The symmetry QQ plot is inspired by Chambers et al.’s symmetry plot which pairs the quantiles of the lower half of a batch of values with matching quantiles of the batch’s upper half of values. The median value is used to define the halves as follows:

\[ lower\ half = median - y_i\\ upper\ half = x_{n+1-i} - median \]

where \(n\) is the number of values in \(x\), \(i\) = 1 to \(n/2\) if \(n\) is even or \(i\) = 1 to \((n+1)/2\) if \(n\) is odd.

The plot is interpreted no differently than a QQ plot. If the data are symmetrical about the batch’s median value, the points will hug the 1:1 line. For example, given a batch of 1000 normally distributed values shown in the left density plot, we would expect the symmetry QQ plot to show the points very close to the 1:1 line as shown in the right plot.

The axes show the distance of each observation in the batch to that batch’s median value. The units are those of the batch. Points that are close to 0 are those observations closest to the median. Points that are furthest from 0 are those that are at both tail ends of the distribution.

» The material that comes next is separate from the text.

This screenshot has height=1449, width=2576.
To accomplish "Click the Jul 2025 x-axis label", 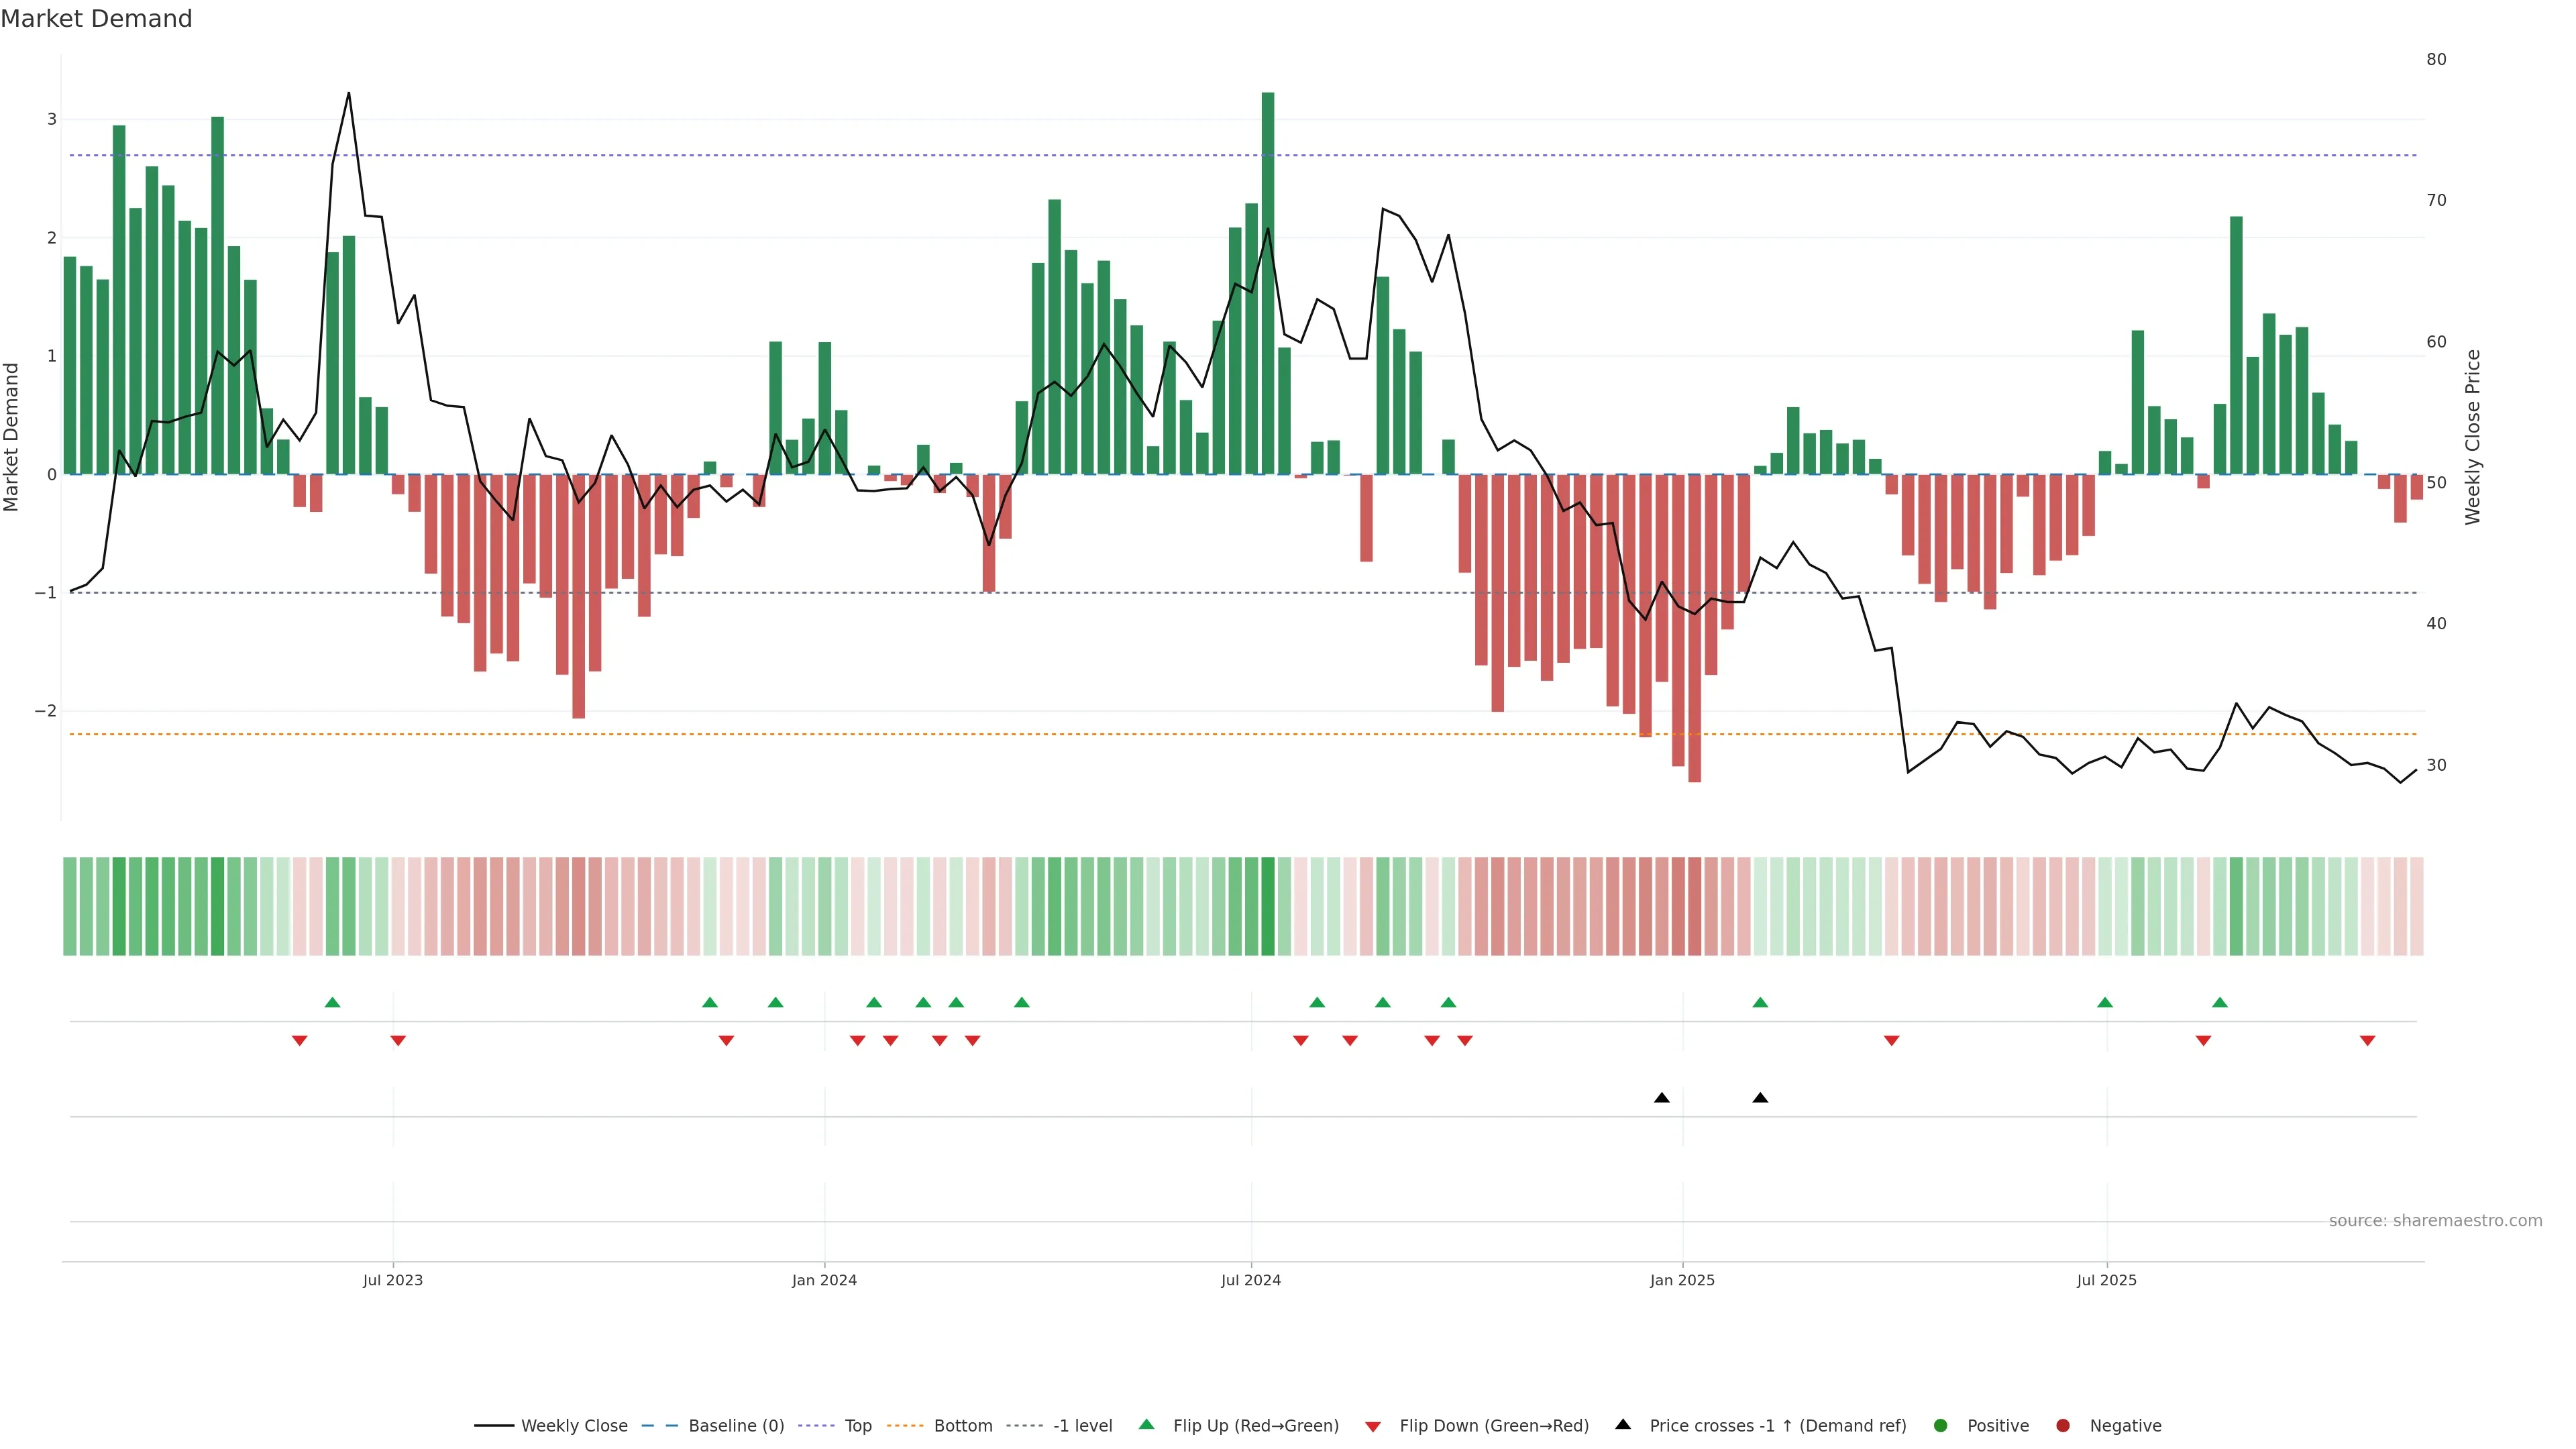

The symmetry QQ plot function

The symmetry QQ plot is generated using the eda_qq() function with the sym = TRUE argument.

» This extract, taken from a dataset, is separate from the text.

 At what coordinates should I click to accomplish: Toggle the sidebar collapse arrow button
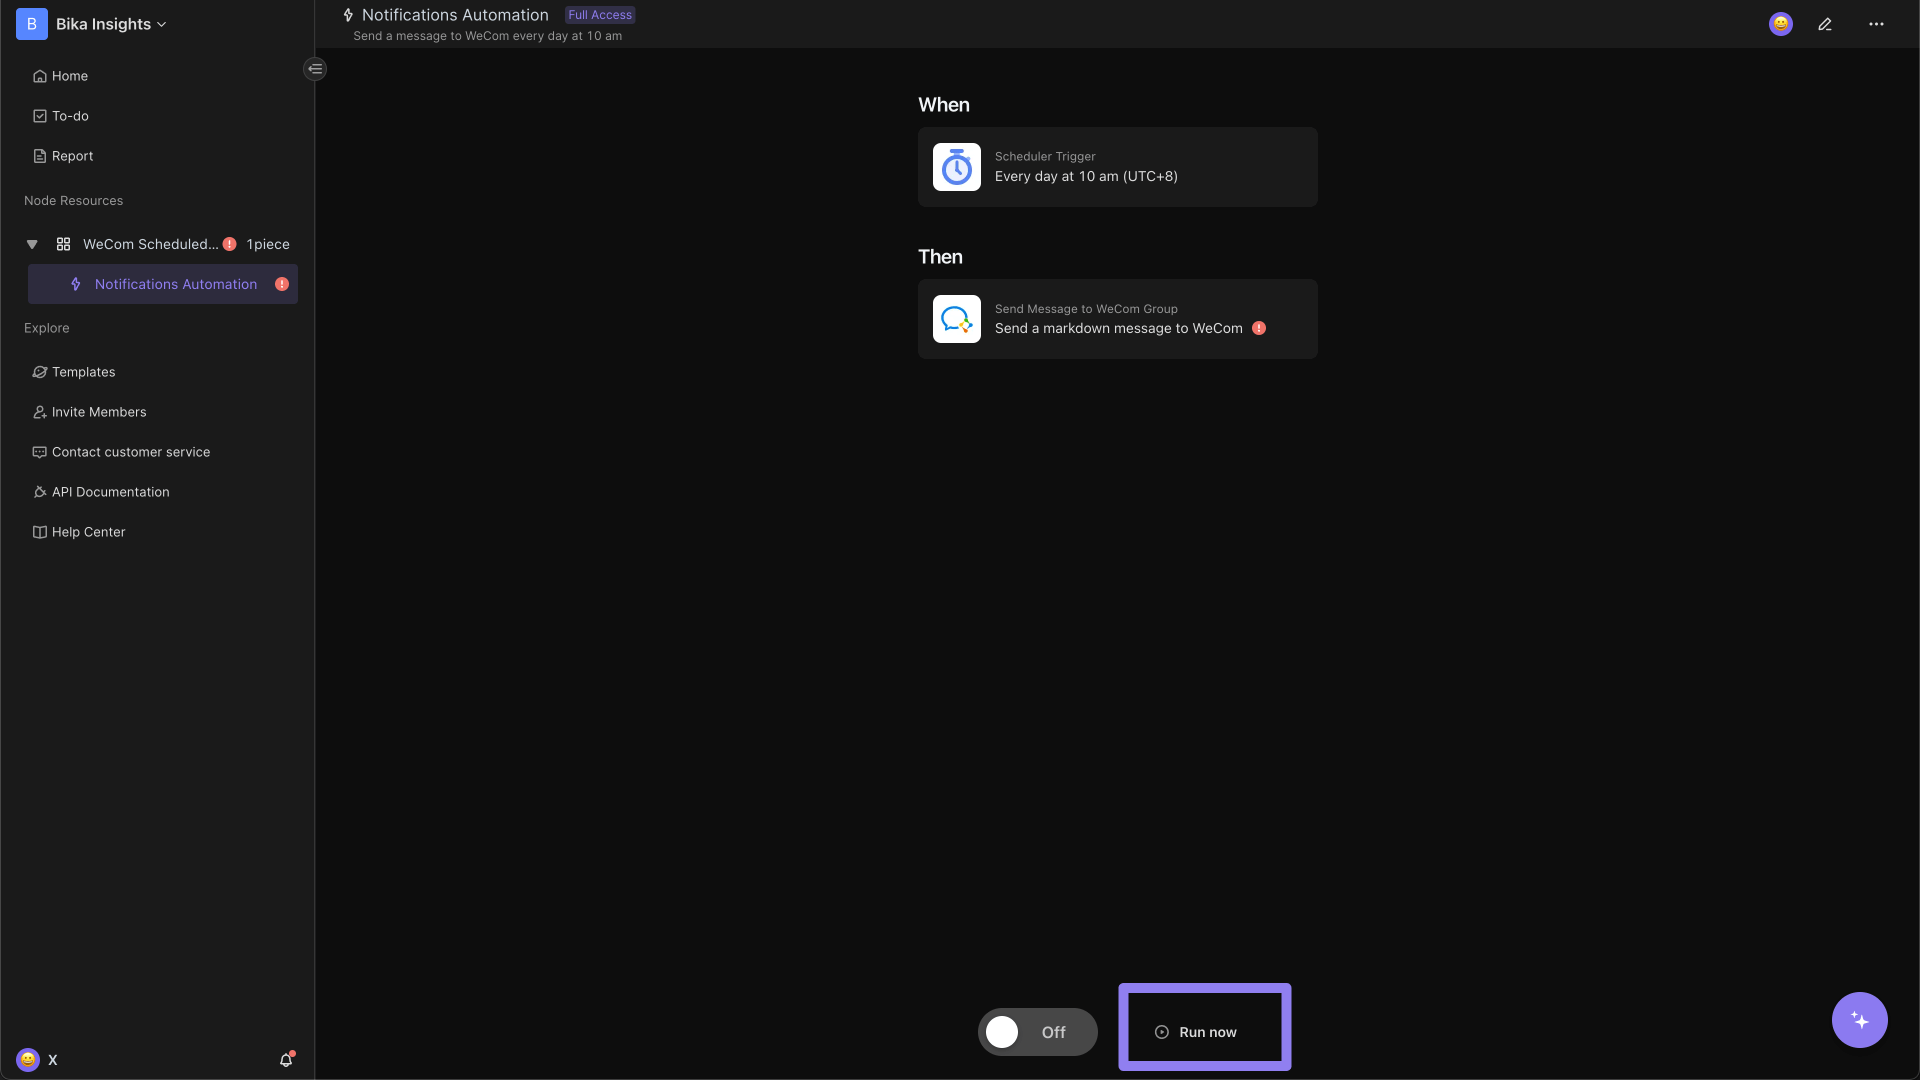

Before exploring the function and its output, let’s first generate some data. Here, we’ll create a slightly skewed dataset (one that is skewed towards large values).

set.seed(123) 
x <- rgamma(100, shape = 2, scale = 1)  

Next, let’s generate the symmetry QQ plot.

library(tukeyedar)

eda_qq(x, sym = TRUE)

If you are familiar with the use of eda_qq as an empirical QQ plot function, you are familiar with the grey boxes and dashed lines that highlight the IQR and mid 75 percent of the batch, respectively. Here, given that the x and y axes are mapping the lower and upper halves of the batch, the lower and upper parts of the IQR are bounded by 0 given that 0 is the central value of x. The dashed lines are to be interpreted similarly–75% of the values are to the left of the vertical dashed line and below the horizontal dashed line.

In this example, the points do not hug the 1:1 line, especially outside of the IQR region–they curve upward away from the 1:1 line. This is to be expected given that we generated a right skewed dataset. For example, a point in the lower half of x that is about 1 unit away of the median has a matching quantile in the upper half of x that is about 1.4 units away of the median placing it further away from the median than its lower half counterpart. This skew becomes more pronounced as we move closer to the tails. The furthest point away from the median is about 1.4 units for the lower half and a little less than 4 units away for the upper half.

The eda_qq function allows the use of a re-expression. This feature can be helpful if one seeks to symmetrize a batch of values using a power transformation. For example, if we wanted to render x more symmetrical, we could try a power of 0.5 (i.e. the square root) by setting the argument p = 0.5.

eda_qq(x, sym = TRUE, p = 0.5)

Here, the square root transformation does a good job in rendering x more symmetrical. Note that the points do not hug the 1:1 exactly–this is fine. What we don’t want to see is a systematic bend in the points away from the 1:1 line. For example, if we were too aggressive with the power transformation and chose a log transformation (p = 0), we would end up with a left skewed batch of values.

eda_qq(x, sym = TRUE, p = 0)

The symmetry QQ plot can leverage eda_qq’s built-in Tukey mean-difference plot (md = TRUE) if a finer grain resolution of the points vis-a-vis the 1:1 line is desired. Note that with the Tukey mean-difference plot, the x and y axes values are different, but this need not matter since we are simply leveraging this plot to help identify a power transformation that will give us a symmetrical distribution.

Here is the original (untransformed) data in a Tukey mean-difference plot:

eda_qq(x, sym = TRUE, md = TRUE)

The 1:1 line is now the horizontal black line centered on 0.

Here’s the transformed version of the data:

eda_qq(x, sym = TRUE, md = TRUE, p = 0.5)

Reference

  • John M. Chambers, William S. Cleveland, Beat Kleiner, Paul A. Tukey. Graphical Methods for Data Analysis. 1983.